Why is only 2% of the 78 million tons of plastic packaging produced every year recycled?
Well, it comes down to the composition of plastics. Two thirds of plastics worldwide are either polyethylene (PE) or polypropylene (PP). These plastics must be intensively sorted becuase they can not be melded for practical re-use. Or so it was thought..
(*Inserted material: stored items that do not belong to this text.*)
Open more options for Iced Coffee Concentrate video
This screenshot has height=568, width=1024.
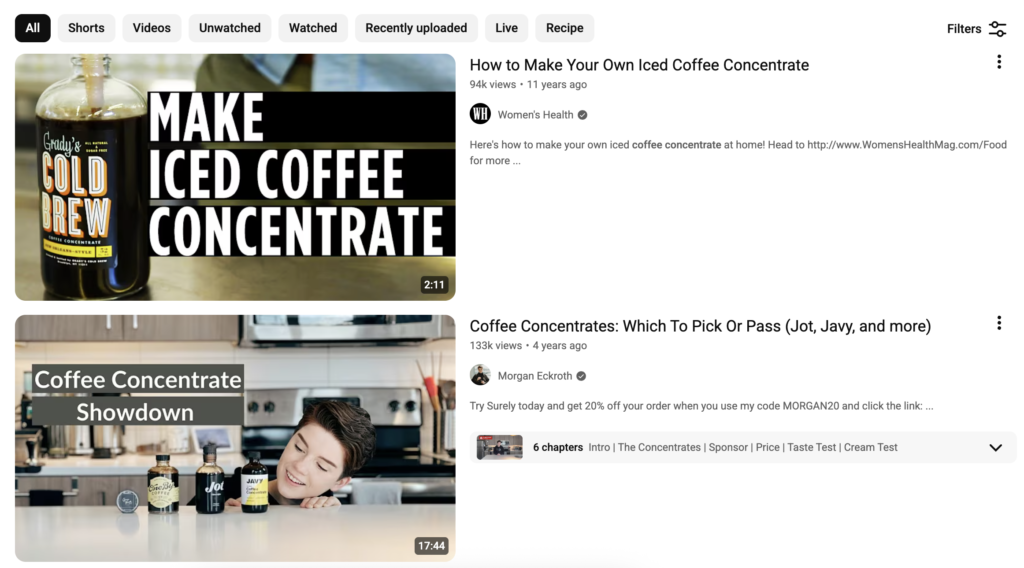tap(998, 63)
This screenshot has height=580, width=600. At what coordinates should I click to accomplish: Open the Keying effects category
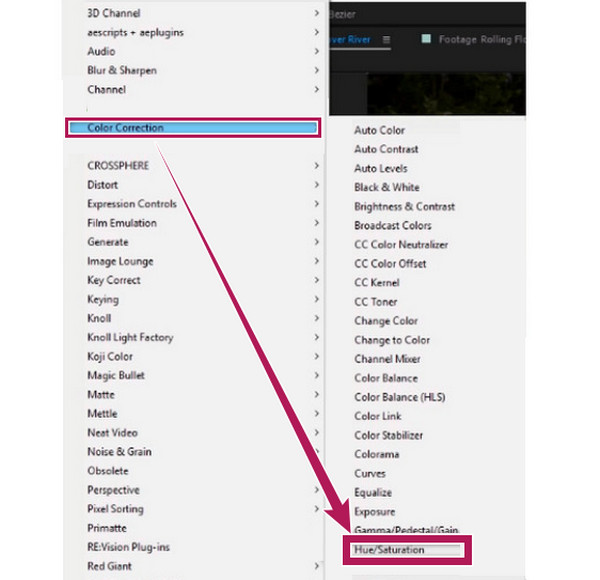103,299
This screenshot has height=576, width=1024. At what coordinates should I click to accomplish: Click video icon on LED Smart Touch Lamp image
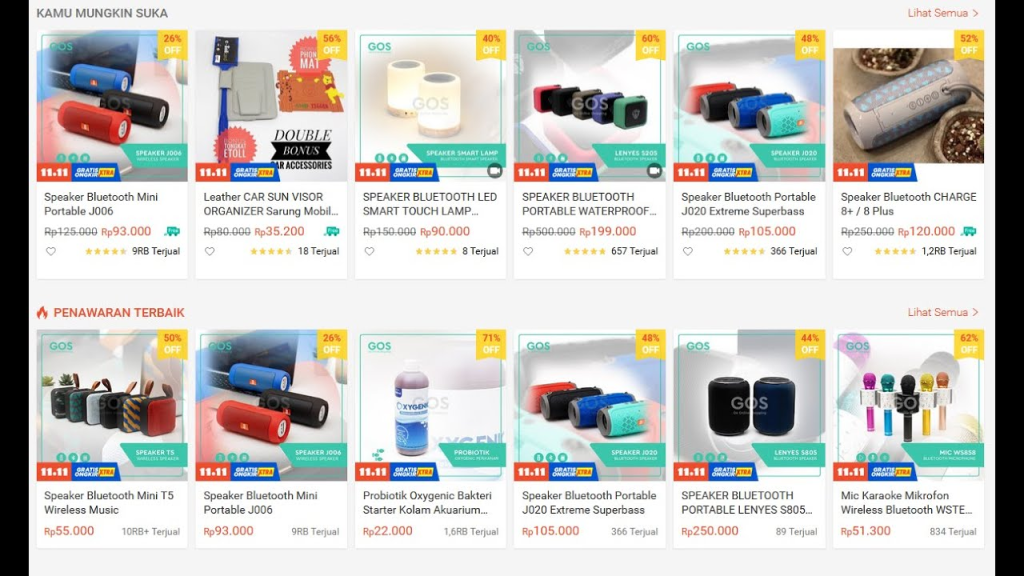494,170
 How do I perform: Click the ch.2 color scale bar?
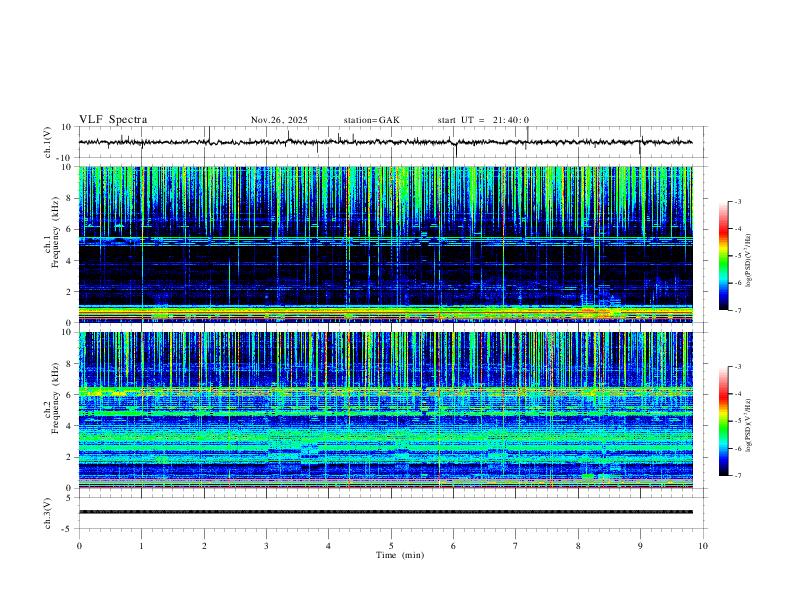pyautogui.click(x=723, y=421)
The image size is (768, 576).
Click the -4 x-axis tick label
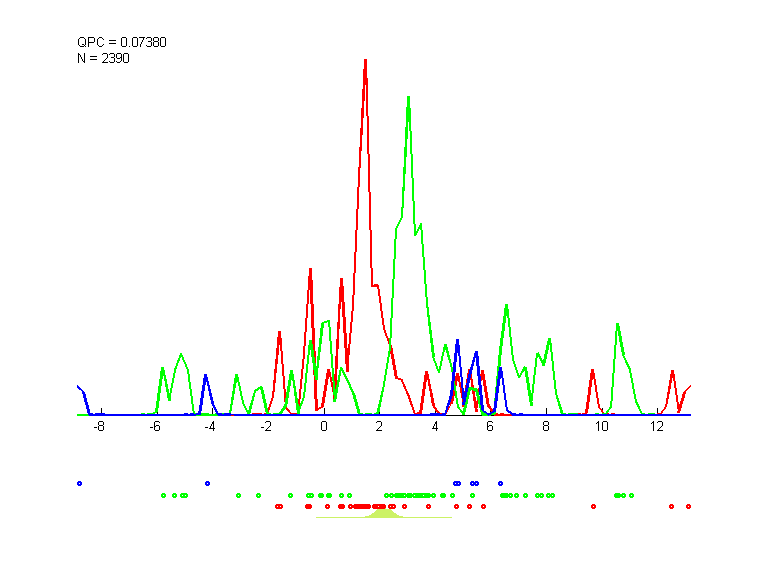[x=210, y=427]
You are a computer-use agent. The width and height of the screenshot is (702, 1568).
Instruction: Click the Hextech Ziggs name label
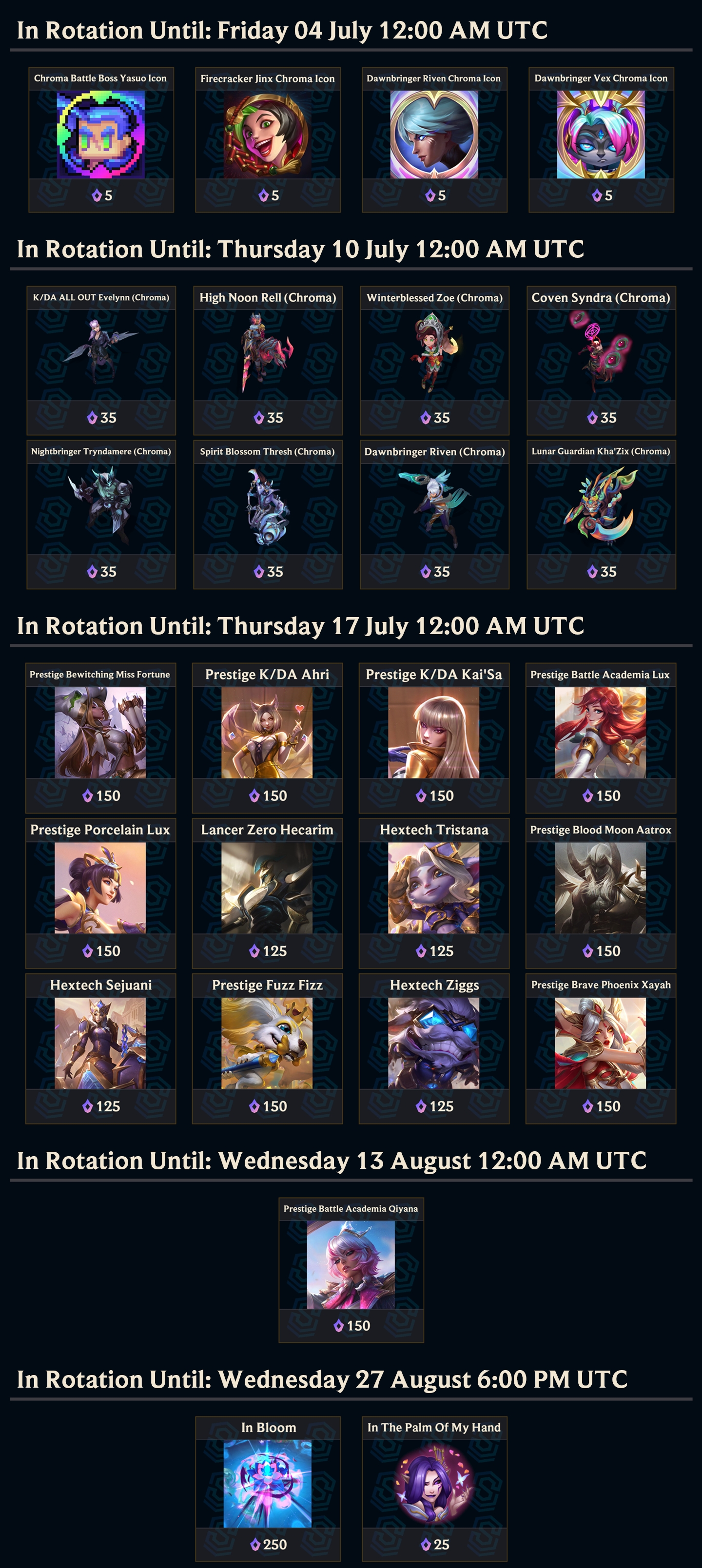coord(434,985)
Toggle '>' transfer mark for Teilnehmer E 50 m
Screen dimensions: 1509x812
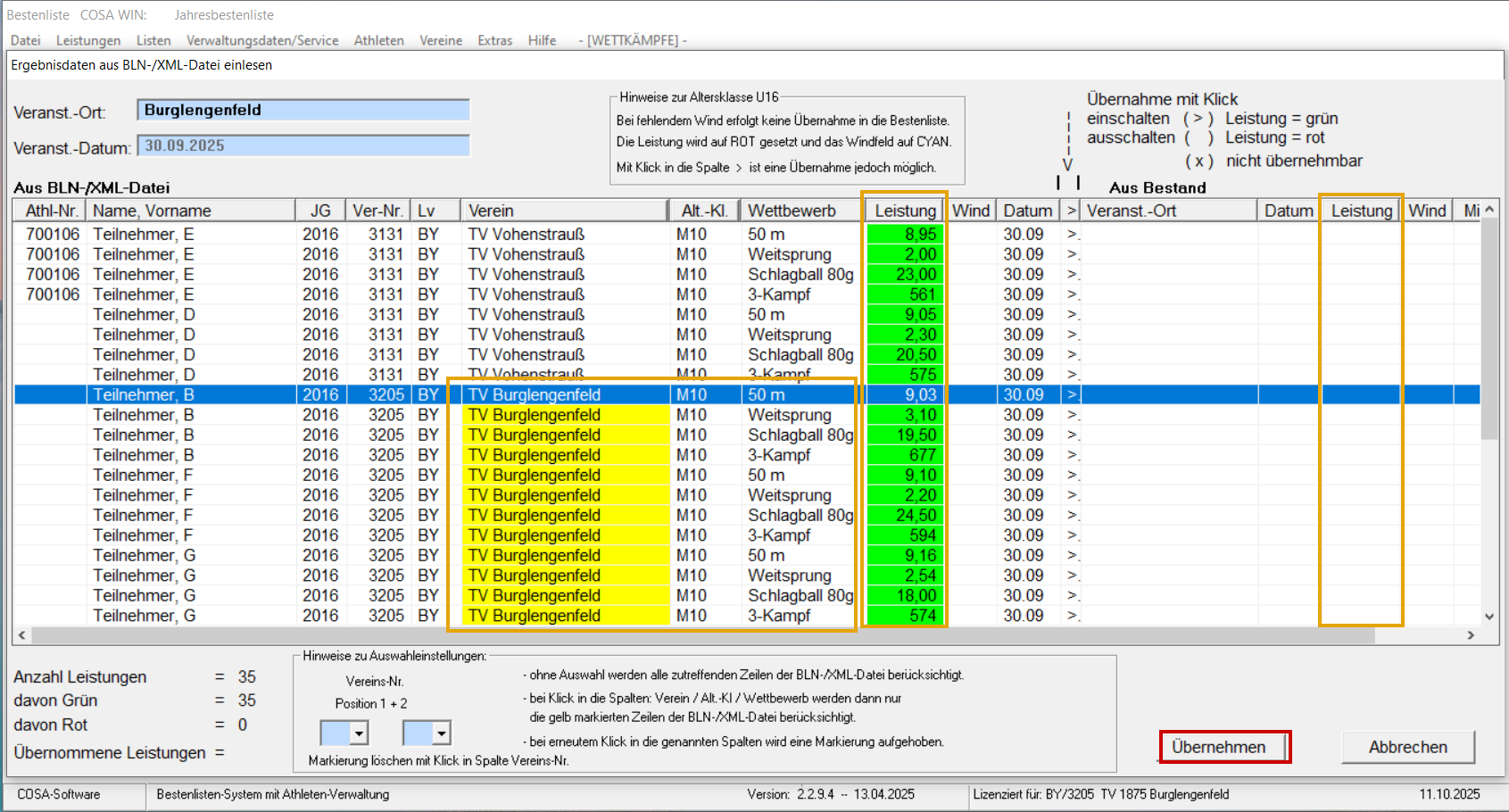pos(1072,234)
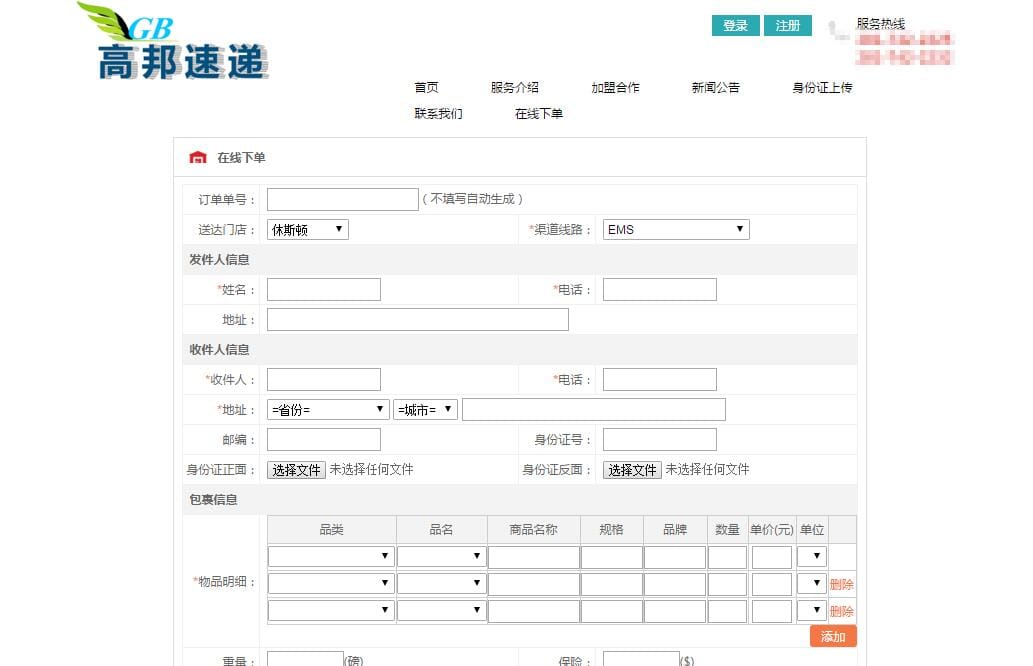Click the GB 高邦速递 logo
1033x666 pixels.
[x=173, y=42]
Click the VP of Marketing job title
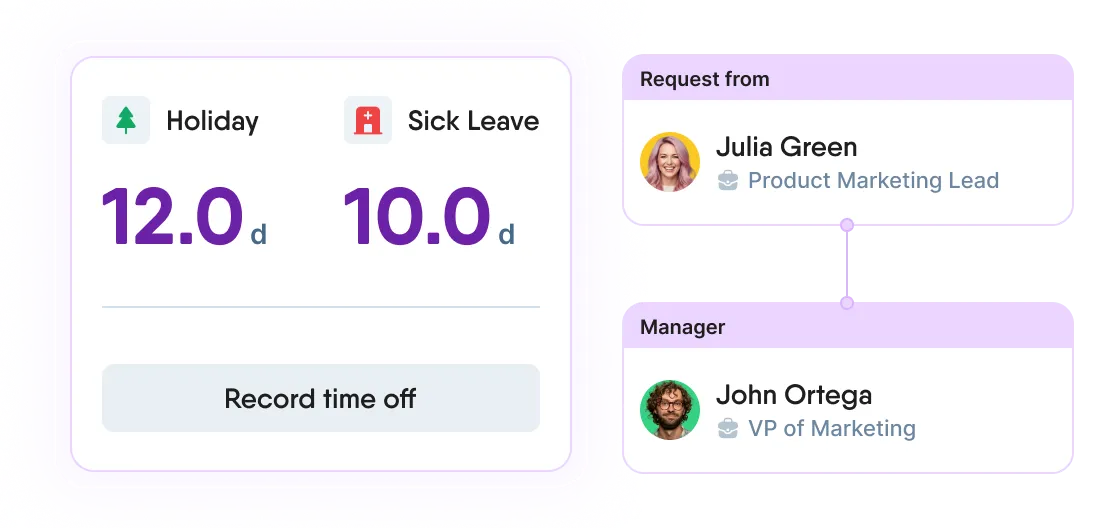The width and height of the screenshot is (1120, 528). [831, 429]
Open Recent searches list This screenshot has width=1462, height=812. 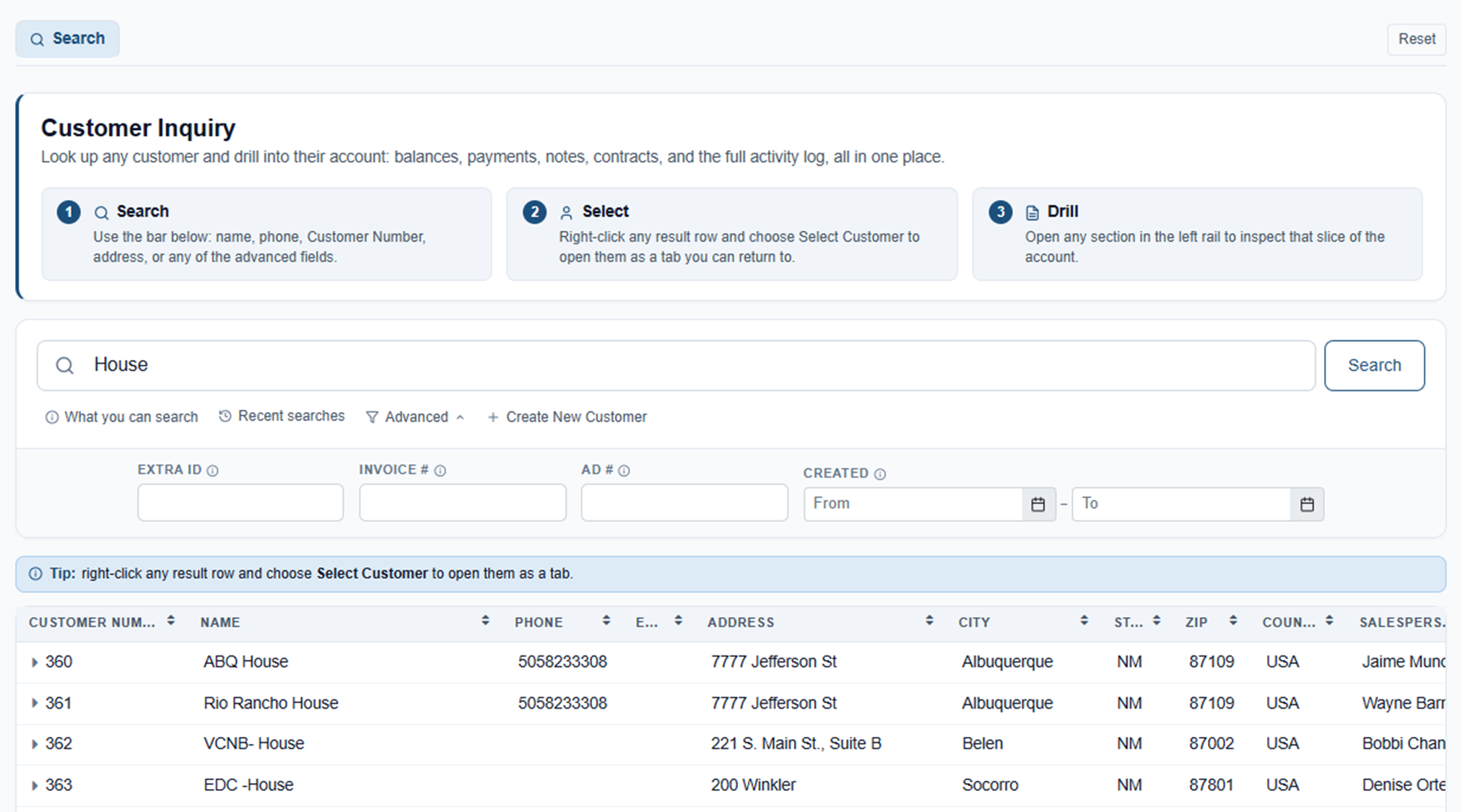tap(282, 416)
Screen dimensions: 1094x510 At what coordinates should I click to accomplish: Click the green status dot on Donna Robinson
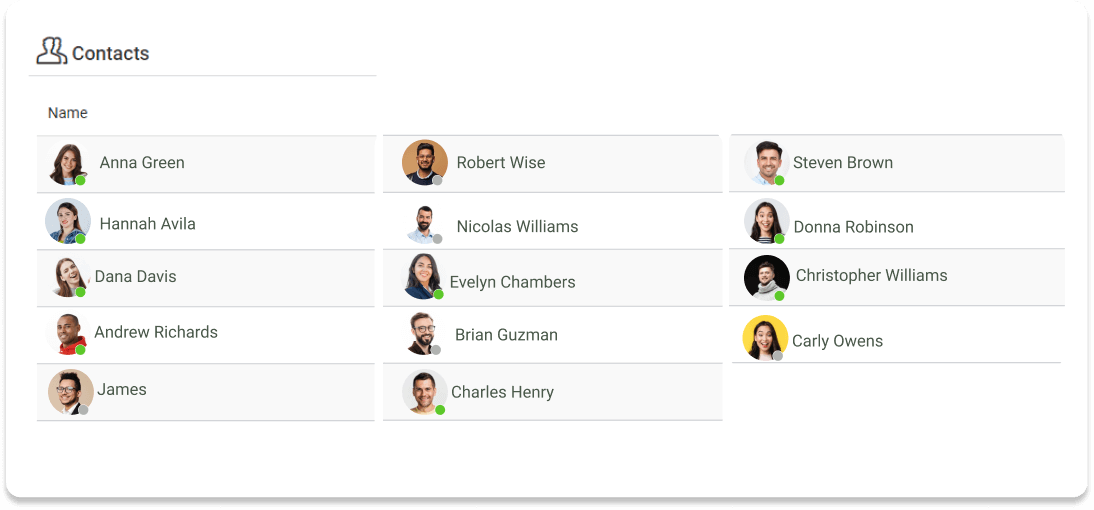(779, 239)
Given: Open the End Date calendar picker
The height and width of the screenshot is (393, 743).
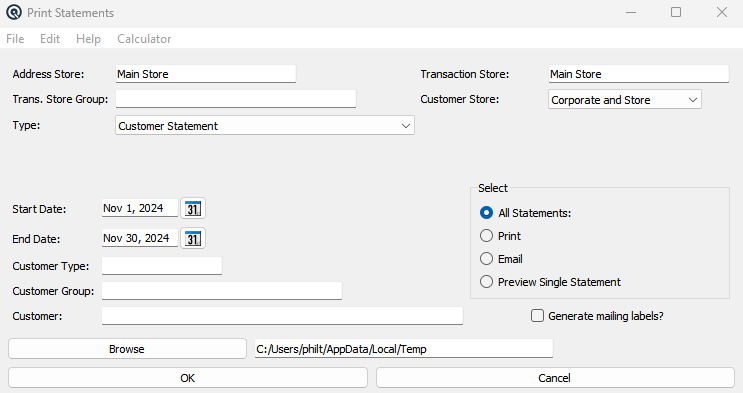Looking at the screenshot, I should click(193, 238).
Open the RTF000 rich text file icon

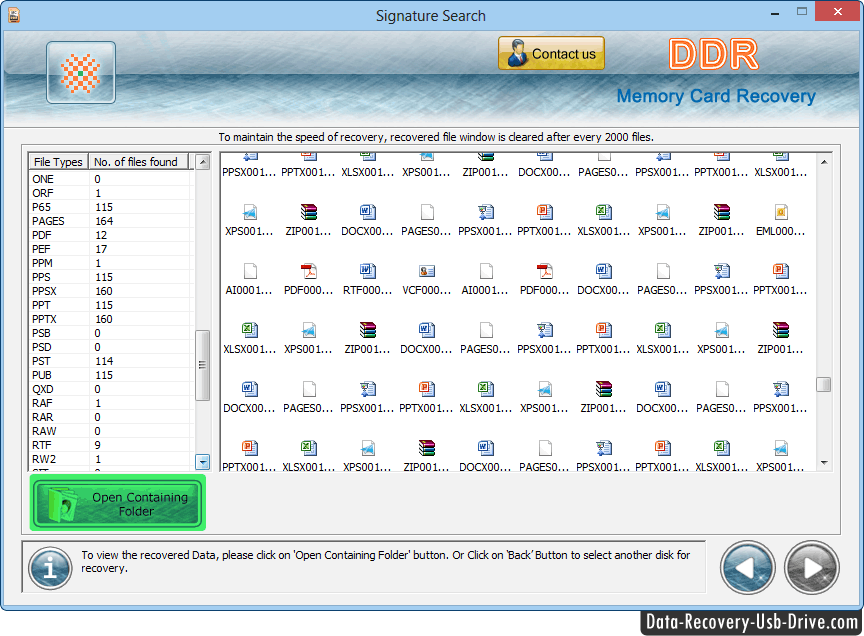coord(367,272)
Cornell University Professor of Chemistry and Chemical Biology Geoffrey Coates, his team, and their University of Minnesota collaborators, have reported a new plastic polymerization method in Science Magazine that makes melded PE and PP recycling work. See: Combining polyethylene and polypropylene: Enhanced performance with PE/iPP multiblock polymers (2017) Science
Their innovative additive is a two for one in sustainable plastic. The PE and PP melded plastic is mechanically tougher yet still flexible. This enhanced functionality lessens the amount of plastic initially required in manufacturing. At the end of life, the polyethylene and polypropylene will not need to be sortedfor recycling. This will make recycling easier and less costly.
VIDEO: Geoffrey Coates, the Tisch University Professor of Chemistry and Chemical Biology, discusses an exciting new multiblock polymer that, when added to polyethylene and polypropylene in small measure, creates a new, stronger material out of two otherwise incompatible plastics. Credit: Cornell University Communications
Dr. Coates is co-founder of Boston based Novomer, which uses Cornell-developed catalyst technologies to produce high-performance, cost-effective and environmentally responsible polymers and chemicals. The Novomer web site states that they produce "cost competitive bio-based polymers". The technology must be successful because Novomer is helping Ford to produce sustainable foams and plastics - a first for automakers.
Keeping an eye on this! Keep recycling in your laboratories, #labconscious folks!